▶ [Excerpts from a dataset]
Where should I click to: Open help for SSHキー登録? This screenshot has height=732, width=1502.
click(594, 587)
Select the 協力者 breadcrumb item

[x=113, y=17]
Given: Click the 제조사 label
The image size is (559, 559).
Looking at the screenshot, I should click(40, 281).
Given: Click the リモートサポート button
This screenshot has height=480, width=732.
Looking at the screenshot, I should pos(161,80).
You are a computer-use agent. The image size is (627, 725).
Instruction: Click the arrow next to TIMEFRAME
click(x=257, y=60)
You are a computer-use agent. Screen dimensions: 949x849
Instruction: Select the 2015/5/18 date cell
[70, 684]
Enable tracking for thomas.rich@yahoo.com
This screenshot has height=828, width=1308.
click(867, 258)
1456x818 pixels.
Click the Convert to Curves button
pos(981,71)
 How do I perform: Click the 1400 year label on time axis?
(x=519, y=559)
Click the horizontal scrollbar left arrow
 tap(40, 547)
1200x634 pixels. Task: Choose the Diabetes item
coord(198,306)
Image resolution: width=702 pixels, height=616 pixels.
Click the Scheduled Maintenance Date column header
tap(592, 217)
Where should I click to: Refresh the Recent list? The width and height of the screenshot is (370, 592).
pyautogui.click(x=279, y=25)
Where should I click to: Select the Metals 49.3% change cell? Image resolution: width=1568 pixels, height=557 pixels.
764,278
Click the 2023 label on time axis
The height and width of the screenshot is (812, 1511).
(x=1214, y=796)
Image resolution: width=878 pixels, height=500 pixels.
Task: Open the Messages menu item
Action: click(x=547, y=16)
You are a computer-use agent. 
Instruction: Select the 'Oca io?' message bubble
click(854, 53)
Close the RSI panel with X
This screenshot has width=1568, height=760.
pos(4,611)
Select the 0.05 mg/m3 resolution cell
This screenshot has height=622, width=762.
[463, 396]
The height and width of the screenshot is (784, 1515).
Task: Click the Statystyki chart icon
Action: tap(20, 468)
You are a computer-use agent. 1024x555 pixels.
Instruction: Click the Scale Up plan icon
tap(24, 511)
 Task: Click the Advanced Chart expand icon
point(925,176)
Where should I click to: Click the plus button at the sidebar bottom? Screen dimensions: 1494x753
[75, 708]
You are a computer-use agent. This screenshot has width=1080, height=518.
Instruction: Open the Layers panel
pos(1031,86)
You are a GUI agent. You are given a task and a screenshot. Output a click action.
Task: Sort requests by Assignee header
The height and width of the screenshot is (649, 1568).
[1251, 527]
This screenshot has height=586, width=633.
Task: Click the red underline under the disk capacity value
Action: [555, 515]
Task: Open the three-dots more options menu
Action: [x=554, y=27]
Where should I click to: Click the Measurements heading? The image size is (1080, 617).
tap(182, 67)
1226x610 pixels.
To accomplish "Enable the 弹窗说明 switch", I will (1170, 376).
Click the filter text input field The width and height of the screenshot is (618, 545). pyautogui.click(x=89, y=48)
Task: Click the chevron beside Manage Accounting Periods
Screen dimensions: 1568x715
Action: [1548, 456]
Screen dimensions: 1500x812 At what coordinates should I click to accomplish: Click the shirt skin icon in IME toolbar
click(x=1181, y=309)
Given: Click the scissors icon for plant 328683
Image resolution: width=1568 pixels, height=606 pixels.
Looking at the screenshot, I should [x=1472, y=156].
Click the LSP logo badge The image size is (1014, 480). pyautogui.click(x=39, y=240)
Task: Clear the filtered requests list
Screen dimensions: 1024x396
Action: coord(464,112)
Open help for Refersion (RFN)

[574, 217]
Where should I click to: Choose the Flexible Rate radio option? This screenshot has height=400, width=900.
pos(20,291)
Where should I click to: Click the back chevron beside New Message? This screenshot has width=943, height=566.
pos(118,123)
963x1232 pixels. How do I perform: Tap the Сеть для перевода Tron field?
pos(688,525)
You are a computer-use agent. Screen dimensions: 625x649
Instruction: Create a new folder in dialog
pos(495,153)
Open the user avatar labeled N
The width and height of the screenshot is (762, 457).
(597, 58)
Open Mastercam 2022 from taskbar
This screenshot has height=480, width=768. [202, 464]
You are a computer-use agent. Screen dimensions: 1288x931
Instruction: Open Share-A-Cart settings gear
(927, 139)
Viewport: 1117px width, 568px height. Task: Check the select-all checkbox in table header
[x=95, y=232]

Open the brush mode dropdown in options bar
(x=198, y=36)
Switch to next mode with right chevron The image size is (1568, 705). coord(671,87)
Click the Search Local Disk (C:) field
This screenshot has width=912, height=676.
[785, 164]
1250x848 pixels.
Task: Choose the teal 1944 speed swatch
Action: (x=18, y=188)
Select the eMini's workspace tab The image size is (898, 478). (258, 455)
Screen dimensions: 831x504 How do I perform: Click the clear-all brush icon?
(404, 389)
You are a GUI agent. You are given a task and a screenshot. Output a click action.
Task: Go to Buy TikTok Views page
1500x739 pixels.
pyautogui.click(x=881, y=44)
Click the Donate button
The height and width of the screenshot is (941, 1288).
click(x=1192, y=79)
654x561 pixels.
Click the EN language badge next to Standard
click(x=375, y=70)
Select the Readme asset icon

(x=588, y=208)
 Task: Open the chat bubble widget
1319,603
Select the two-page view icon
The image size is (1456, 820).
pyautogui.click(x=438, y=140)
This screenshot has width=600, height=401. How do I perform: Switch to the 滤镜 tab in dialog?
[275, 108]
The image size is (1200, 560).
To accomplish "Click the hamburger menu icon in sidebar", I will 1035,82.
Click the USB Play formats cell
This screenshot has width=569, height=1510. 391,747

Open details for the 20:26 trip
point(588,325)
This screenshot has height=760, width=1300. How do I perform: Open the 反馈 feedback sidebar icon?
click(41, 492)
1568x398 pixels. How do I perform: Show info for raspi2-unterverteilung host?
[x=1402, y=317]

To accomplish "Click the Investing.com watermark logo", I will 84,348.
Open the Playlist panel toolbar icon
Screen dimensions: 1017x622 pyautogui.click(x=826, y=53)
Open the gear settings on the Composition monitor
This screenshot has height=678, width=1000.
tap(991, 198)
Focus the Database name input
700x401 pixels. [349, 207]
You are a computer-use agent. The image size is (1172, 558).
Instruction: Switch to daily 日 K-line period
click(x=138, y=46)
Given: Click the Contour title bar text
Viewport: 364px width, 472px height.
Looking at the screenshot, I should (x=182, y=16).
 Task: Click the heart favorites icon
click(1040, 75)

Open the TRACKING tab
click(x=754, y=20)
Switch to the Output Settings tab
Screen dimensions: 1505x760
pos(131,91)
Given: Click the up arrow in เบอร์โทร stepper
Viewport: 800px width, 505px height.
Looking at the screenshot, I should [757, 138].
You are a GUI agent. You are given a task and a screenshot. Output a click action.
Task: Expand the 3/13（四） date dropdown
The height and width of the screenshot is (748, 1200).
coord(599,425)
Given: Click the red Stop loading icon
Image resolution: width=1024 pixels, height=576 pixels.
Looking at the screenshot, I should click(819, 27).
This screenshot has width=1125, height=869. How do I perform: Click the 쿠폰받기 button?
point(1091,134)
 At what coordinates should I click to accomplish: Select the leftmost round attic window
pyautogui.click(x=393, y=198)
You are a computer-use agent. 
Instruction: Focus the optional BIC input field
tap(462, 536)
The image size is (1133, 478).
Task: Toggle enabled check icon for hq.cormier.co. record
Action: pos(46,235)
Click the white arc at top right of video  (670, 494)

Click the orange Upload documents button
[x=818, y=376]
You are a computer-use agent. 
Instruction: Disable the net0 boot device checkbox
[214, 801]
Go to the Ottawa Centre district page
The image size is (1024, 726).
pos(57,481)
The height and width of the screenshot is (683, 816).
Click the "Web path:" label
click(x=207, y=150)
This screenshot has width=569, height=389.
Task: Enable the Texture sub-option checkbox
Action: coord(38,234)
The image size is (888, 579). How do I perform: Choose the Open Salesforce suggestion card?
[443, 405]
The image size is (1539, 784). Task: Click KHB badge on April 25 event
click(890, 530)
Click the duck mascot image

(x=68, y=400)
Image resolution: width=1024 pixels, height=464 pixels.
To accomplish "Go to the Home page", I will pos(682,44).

▶ [PROMPT] Using the entries above, give again exactly the lines from the line holding "Instruction: Select the 2015/5/18 date cell" through the line holding "Task: Sort requests by Assignee header". Include both end lines and nothing else.

▶ [OUTPUT OF THE EXERCISE]
Instruction: Select the 2015/5/18 date cell
[70, 684]
Enable tracking for thomas.rich@yahoo.com
This screenshot has height=828, width=1308.
click(867, 258)
1456x818 pixels.
Click the Convert to Curves button
pos(981,71)
 How do I perform: Click the 1400 year label on time axis?
(x=519, y=559)
Click the horizontal scrollbar left arrow
 tap(40, 547)
1200x634 pixels. Task: Choose the Diabetes item
coord(198,306)
Image resolution: width=702 pixels, height=616 pixels.
Click the Scheduled Maintenance Date column header
tap(592, 217)
Where should I click to: Refresh the Recent list? The width and height of the screenshot is (370, 592).
pyautogui.click(x=279, y=25)
Where should I click to: Select the Metals 49.3% change cell? Image resolution: width=1568 pixels, height=557 pixels.
764,278
Click the 2023 label on time axis
The height and width of the screenshot is (812, 1511).
(x=1214, y=796)
Image resolution: width=878 pixels, height=500 pixels.
Task: Open the Messages menu item
Action: click(x=547, y=16)
You are a computer-use agent. 
Instruction: Select the 'Oca io?' message bubble
click(854, 53)
Close the RSI panel with X
This screenshot has width=1568, height=760.
pos(4,611)
Select the 0.05 mg/m3 resolution cell
This screenshot has height=622, width=762.
[463, 396]
The height and width of the screenshot is (784, 1515).
Task: Click the Statystyki chart icon
Action: tap(20, 468)
You are a computer-use agent. 1024x555 pixels.
Instruction: Click the Scale Up plan icon
tap(24, 511)
 Task: Click the Advanced Chart expand icon
point(925,176)
Where should I click to: Click the plus button at the sidebar bottom? Screen dimensions: 1494x753
[75, 708]
You are a computer-use agent. This screenshot has width=1080, height=518.
Instruction: Open the Layers panel
pos(1031,86)
You are a GUI agent. You are given a task and a screenshot. Output a click action.
Task: Sort requests by Assignee header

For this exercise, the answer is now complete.